As a speaker and consultant who spends much of her time interacting with large crowds and meeting new people, it surprises many when they find out I’m an introvert. The term has long been associated with unflattering and maligned traits: shyness, awkwardness, indifference. And when you think about job hunting – full of phone calls, conversations, long days in unfamiliar spaces, and new faces – it seems like a situation that automatically puts introverts at a disadvantage.
But here’s the secret: Introversion is by no means a disadvantage in the workplace. Introversion – and extroversion, its temperamental counterpart – have little to do with liking or disliking people. It’s all about where you get your energy from. High-intensity situations feed the soul and energy reserves of extroverts, while it drains them for introverts. Luckily, I have a few tricks to share that will help you present yourself authentically and protect your energy at the same time.
The introverted brain thrives on the opportunity to dive deep into a topic, spending long stretches of time dedicated to a task. Take advantage of opportunities like writing cover letters or creating portfolios to do just that. Craft thoughtful, deliberate materials that illustrate your skills and abilities. This way, you can shine before you even walk into an interview.
QUICK TIP: Including a story in your cover letter can break you out of the common habit of simply restating your resume. Bring your accomplishments to life. Find a few stories that you’re comfortable talking about where you excelled at work. Challenge yourself to incorporate at least one of these stories into your cover letter.
Phone interviews are a double-edged sword, no matter who’s participating. They can be easier because they allow for notes and prompts in a way that face-to-face interviews don’t. However, conversational cues can be difficult to read if you can’t see who’s in the room. Capitalize on your “home court advantage” by keeping things in the room that will help you feel comfortable, like a familiar mug for water or tea, a favorite notebook where you can take notes. But don’t get too comfortable; dress for a regular interview. It tricks your mind into acting as you would in a more professional space.
QUICK TIP: If there are multiple people on the call, get each person’s name at the start of the interview. Then, when composing thank you notes, be sure to thank each person individually. These cards present an opportunity to show your engagement in the conversation.
Surprises or unanticipated shifts present a shock to the introvert’s system, and they can be difficult to recover from. While they can’t be avoided entirely, they can be managed by requesting a schedule of the interview day. I’ll never forget an interview I went to just after college. I expected to meet different groups of people in the company, but discovered I’d be going on a day-long “sales beat” with the team, watching people sell. I wasn’t dressed for the occasion and was wholly thrown by my circumstances. As a result, I was withdrawn and inarticulate. Present your best self by getting as much advance information as possible.
QUICK TIP: Where you can, coordinate your plans for the day to capitalize on “recharge points.” If an interview will start early in the day, wake up half an hour earlier and savor the downtime. If the day will be long, consider finding a way to get there on your own (perhaps via car, rather than public transit) to allow a little more time for yourself, so you walk into the interview energized instead of drained.
Even if you have a handle on the schedule and come to the interview “fully charged,” your energy may lag over the course of the day.
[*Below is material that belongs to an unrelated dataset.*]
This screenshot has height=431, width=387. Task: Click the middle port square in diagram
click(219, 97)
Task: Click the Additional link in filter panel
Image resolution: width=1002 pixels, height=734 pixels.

I advise folks to create short “quick charge” moments for themselves to combat this. Think of it like charging your phone in airplane mode for a few minutes. In the event that you’re asked if you’d like a break, take it. At the conclusion of interview segments, ask if you can have a few moments to collect yourself before the next step. And if no other opportunity presents itself, take a few extra minutes when using the restroom. Creating these small moments will help you be as consistent as possible over the course of the day, even if you’re thrown by a question or if something unexpected comes up that interrupts your focus.
QUICK TIP: If you find yourself stumped by a question, or need more time to answer, don’t feel afraid to take a deep breath or two and ask for more time. Practicing what phrase you’ll use (“Let me take a moment to think about that” or “May I think about that question and come back to it shortly?”) will lower the nervous energy it takes to even ask. And remember: The pause will always feel longer to you than it does to anyone else.
I often get asked if there are any jobs that are “bad for introverts.” My answer: NO! No individual skill set, ability, or talent is the exclusive province of any temperament. However, there are work situations that might prove challenging, from person to person. The only way to assess if a work situation will work for your particular brand of introversion is to ask. Some things you may want to ask as you’re assessing the fit of a workplace include:
These questions can be supplemented with your own, based on your own individual dealbreakers around workspace, schedule, pacing, and culture. By asking these questions early and taking specific note of the answers, you’ll know if a job will be a good fit for you.
QUICK TIP: Where you can, include information about the particular quirks of your introversion. Do you need opportunities to be able to communicate in writing? Share that where you can. Need time to think before making decisions? Say so if possible. The job hunt is a two-way street; just as you’d want a company to be upfront with you about how they work, you should be honest too.